Kedua, ia membuktikan bukan boneka partai. Baik di Solo maupun Jakarta, alokasi posisi strategis (termasuk kabinet) dari partai utama pendukungnya minimal. Namun, di sini ada perbedaan mendasar pemilihan tim inti. Jika untuk jabatan wali kota dan gubernur ia meminta bantuan konsultan untuk melelang jabatan-jabatan strategis, sebaliknya di lembaga kepresidenan ia lebih banyak disodori dan menyaring nama-nama dari banyak pihak, terutama dari partai pengusungnya.
Ketiga, sebagai pemimpin yang cepat meroket dan lebih banyak mendapat dukungan massa luar partai dan relawan, Jokowi tidak memiliki cukup persiapan untuk meneguhkan dukungan terutama dari kekuatan ekonomi, politik, militer, intelektual, dan aliansi strategis lainnya. Tim lingkar pertama istana kepresidenan merupakan pribadi-pribadi yang berada dalam ”radar”-nya, telah bersentuhan dan terlibat sekurang-kurangnya sejak kampanye pilpres.Dari sisi ini, ia tak banyak mempunyai kesempatan dan pilihan melongok tokoh-tokoh otentik di ”luar pagar”.
Resultan dari ketiga karakteristik Jokowi ini berguna untuk memahami dan memberikan penilaian sementara terkait dengan responsnya pada masalah-masalah serius yang membutuhkan penanganan segera. Terdapat perbedaan antara otentisitas dan cakupan tantangan. Ada ketidaksejajaran dalam mengelola rentang kendali persoalan.

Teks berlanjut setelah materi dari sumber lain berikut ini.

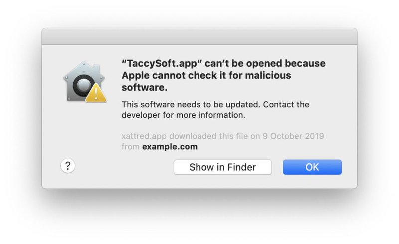
Task: Click the dialog's empty title bar
Action: [200, 37]
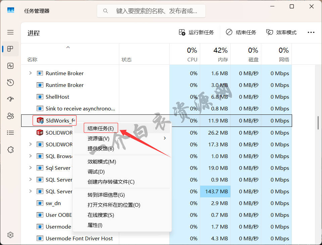Click the 效率模式 toolbar button
322x245 pixels.
[281, 32]
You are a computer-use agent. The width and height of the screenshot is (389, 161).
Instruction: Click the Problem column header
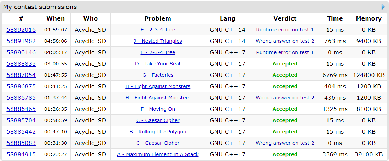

Situasi ini dapat dipahami karena power struggle dan power game masih jauh dari selesai akibat sistem presidensial yang tidak sepenuhnya otonom dan bobotnya lebih berat pada kewenangan sektoral. Belitan oligarki partai dalam mendesakkan kepentingan sangat kuat dan menjadi problem besar demokrasi Indonesia hari ini dan ke depan.
Berkaca pada pidato Bung Karno
Pada 17 Agustus 1964, Bung Karno memberi judul pidatonya Vivere Pericoloso, tahun-tahun penuh marabahaya. Selain konsisten menyerukan ancaman neokolonialisme—kegundahannya sedari belia, sang proklamator juga mengingatkan rongrongan terus-menerus yang mengganggu kedaulatan dan kemajuan bangsa yang bersumber dari ketidaksepakatan merumuskan dan menentukan prioritas tugas besar nasional, terutama karena campur tangan kepentingan elite minoritas.
Kegaduhan tidak perlu, jauh dari mencerdaskan, dan memunggungi gerak maju bangsa telah menguras energi, dan perlahan menggerus kepercayaan dan dukungan publik. Jelas Jokowi berada dalam kepungan oligarki kepentingan. Namun, dengan otentisitas rekam jejak kepemimpinannya selama ini, ia mempunyai kesempatan dan kemampuan melepaskan diri dari jeratan aneka tekanan. Kesungguhannya melalui banyak mendengar dan membangun komunikasi dengan para akademisi, pemerhati ketatanegaraan, cerdik pandai, tokoh-tokoh bangsa, menunjukkan kemauan untuk meramu beragam perspektif di tengah komplikasi politik enam bulan terakhir.
Herry Tjahjono (Kompas, 16/2/2015) menyebut Jokowi sedang kita cemplungkan ke dalam ”kolam kepemimpinan” dengan berbagai tekanan dan pengaruh yang sewaktu-waktu dapat mengubah diri idealnya: pekerja keras, pro rakyat, sederhana, dan thoughtfull. Apakah ”kolam kepemimpinan” ini identik dengan ”kawah candradimuka” yang kelak bakal mengubahnya menjadi pemimpin otentik, terdapat beberapa indikator untuk mengenalinya.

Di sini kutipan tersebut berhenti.